La actual descomposición mundial del capitalismo abre una fenomenal perspectiva para el pensamiento que, desde Carlos Marx, cuestiona la actual organización económica y social de la sociedad.
Durante el siglo XIX el surgimiento de la clase trabajadora y su expresión teórica, el marxismo, dio la posibilidad de comprender los mecanismos de funcionamiento y desarrollo de este sistema que venía universalmente a sustituir a diversas formas de organización y economía diseñadas en distintas partes del mundo. El nuevo sistema tenía una profunda vocación reproductora a escala mundial.
En ese mismo siglo fundacional, el cuestionamiento de los trabajadores se expresó en enfrentamiento y disputa de poder político, y en la Francia de 1870 la Comuna fue durante dos meses el intento de construir una sociedad sobre bases económicas y sociales igualitarias y no en el robo llamado capital.

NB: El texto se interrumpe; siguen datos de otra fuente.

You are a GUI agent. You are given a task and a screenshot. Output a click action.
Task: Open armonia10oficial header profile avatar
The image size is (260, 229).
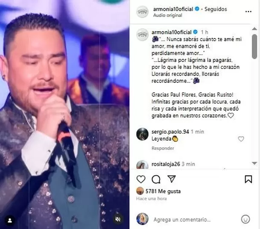[x=142, y=12]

A fines del siglo XIX y principios del XX las relaciones coloniales de saqueo y genocidio a que los países centrales sometieron a sus periferias se convirtieron en relaciones imperialistas de tipo neo-colonial pero igualmente succionadoras y saqueadoras. La revolución soviética en Rusia y la revolución mexicana en América Latina es la continuidad igualitaria de la Comuna de los trabajadores parisinos y el sentimiento antiimperialista profundo de los pueblos sometidos. Estos contextos son copulares de nuestra Reforma Universitaria de Córdoba y su Manifiesto a los pueblos de Sud América.